--- Supplied text Enclosed Below ---
"Many of these drugs carry black box warning to alert MD's about the dangers of diabetes," according to Mr Sircus.
Psychiatrist, Dr Stefan Kruszewski, also says the atypicals substantially increase the risk of other serious physical illnesses such as heart attack, hypertension, and stroke.
For the past 30 years, Dr Breggin, has served as a medical expert in lawsuits involving psychiatric drugs and has testified in cases involving tardive dyskinesia.
"Tardive dyskinesia often looks so "strange" or "bizarre," Dr Breggin says, "that it is mistaken for a mental illness rather than a neurological disorder."
The abnormal movements, he says, can afflict any muscle group of the body and can impair the ability to walk, speak, breathe and swallow.
"It is highly variable in expression and severity," according to Dr Breggin. One variety involves painful spasms of muscles, he says, that can literally torture the victim, and another involves an agonizing inner agitation that drives people to move their arms or legs, or to pace.
"Some cases," he advises, "are painful, disfiguring, exhausting and ultimately disabling."
--- End of Enclosed Supplied text ---
--- The data Enclosed Below ---
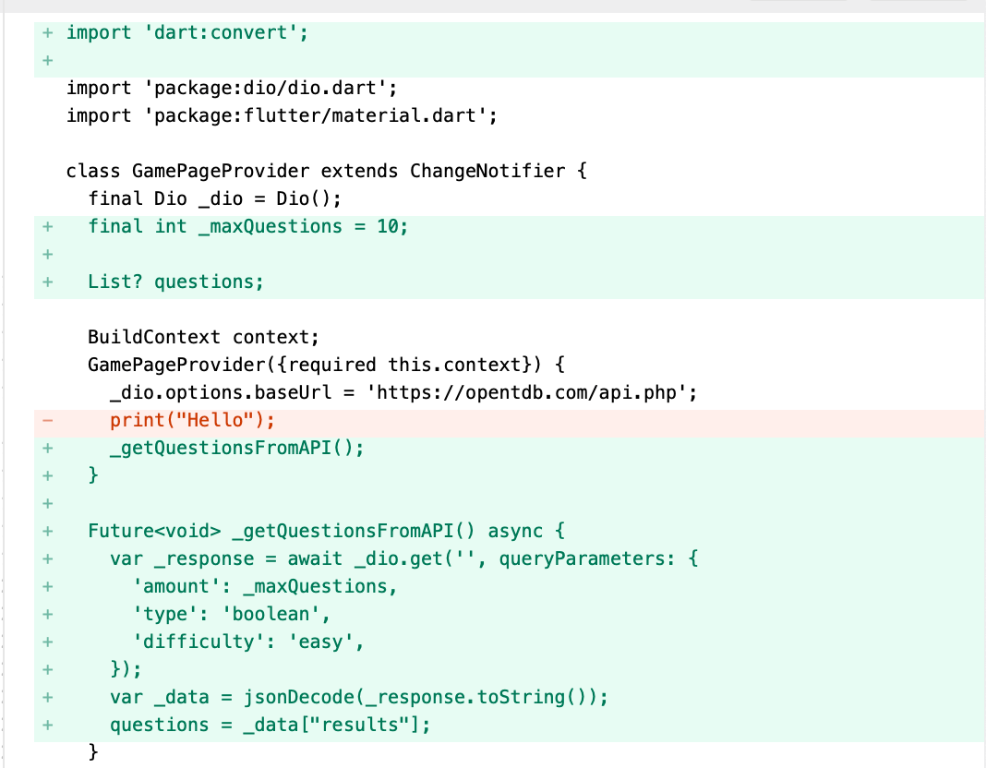This screenshot has height=768, width=986.
Task: Click the plus marker beside List? questions
Action: [47, 282]
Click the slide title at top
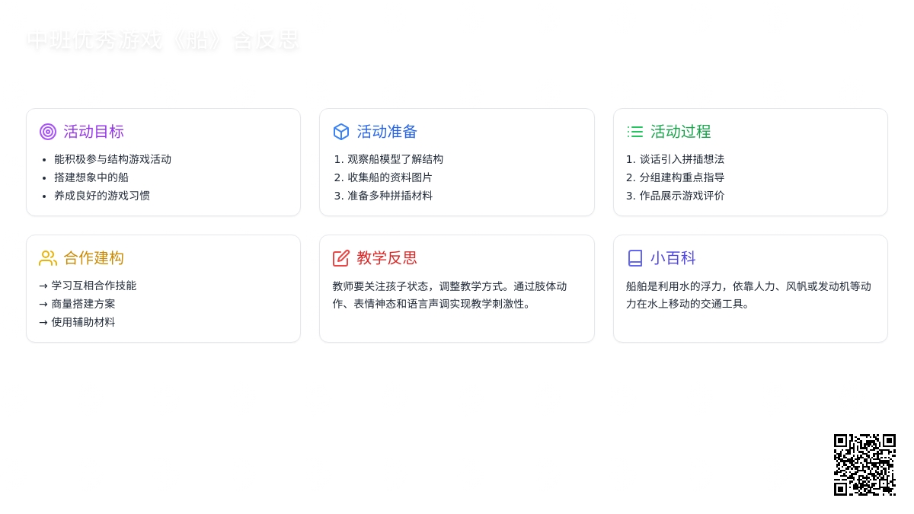The image size is (914, 514). point(162,40)
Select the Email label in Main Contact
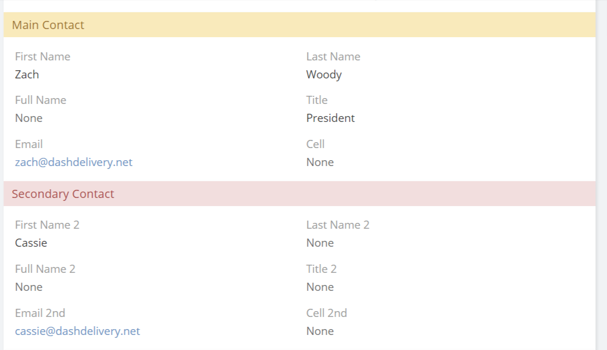This screenshot has height=350, width=607. click(29, 145)
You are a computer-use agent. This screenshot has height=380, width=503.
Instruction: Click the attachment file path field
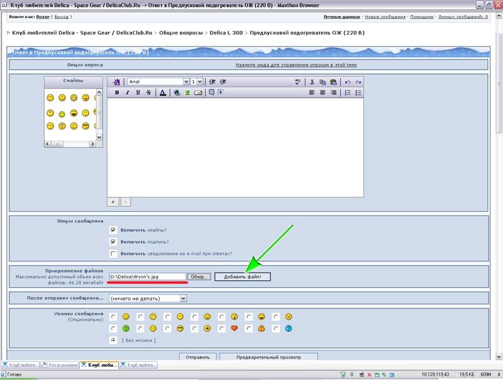tap(147, 276)
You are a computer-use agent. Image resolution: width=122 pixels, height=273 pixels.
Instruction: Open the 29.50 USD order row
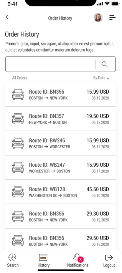click(x=60, y=239)
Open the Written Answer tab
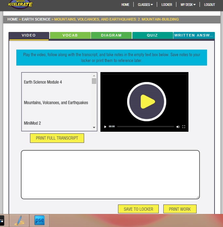Image resolution: width=223 pixels, height=227 pixels. point(194,35)
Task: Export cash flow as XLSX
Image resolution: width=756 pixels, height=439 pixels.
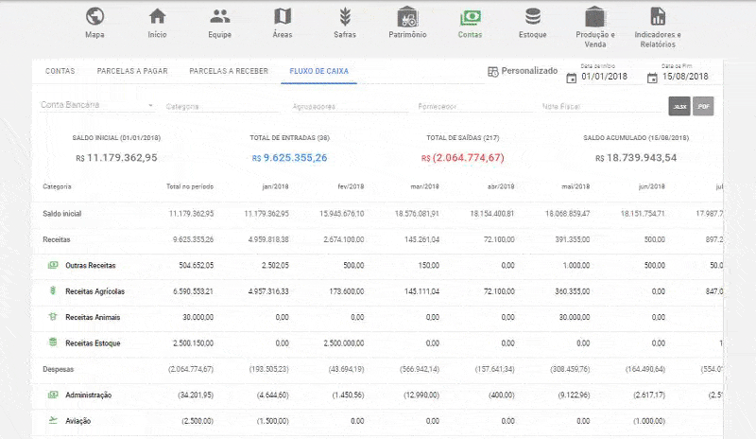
--- End of Enclosed The data ---
Copy out the entire passage on the side effects of antipsychotic drugs word for word.

"Many of these drugs carry black box warning to alert MD's about the dangers of diabetes," according to Mr Sircus.
Psychiatrist, Dr Stefan Kruszewski, also says the atypicals substantially increase the risk of other serious physical illnesses such as heart attack, hypertension, and stroke.
For the past 30 years, Dr Breggin, has served as a medical expert in lawsuits involving psychiatric drugs and has testified in cases involving tardive dyskinesia.
"Tardive dyskinesia often looks so "strange" or "bizarre," Dr Breggin says, "that it is mistaken for a mental illness rather than a neurological disorder."
The abnormal movements, he says, can afflict any muscle group of the body and can impair the ability to walk, speak, breathe and swallow.
"It is highly variable in expression and severity," according to Dr Breggin. One variety involves painful spasms of muscles, he says, that can literally torture the victim, and another involves an agonizing inner agitation that drives people to move their arms or legs, or to pace.
"Some cases," he advises, "are painful, disfiguring, exhausting and ultimately disabling."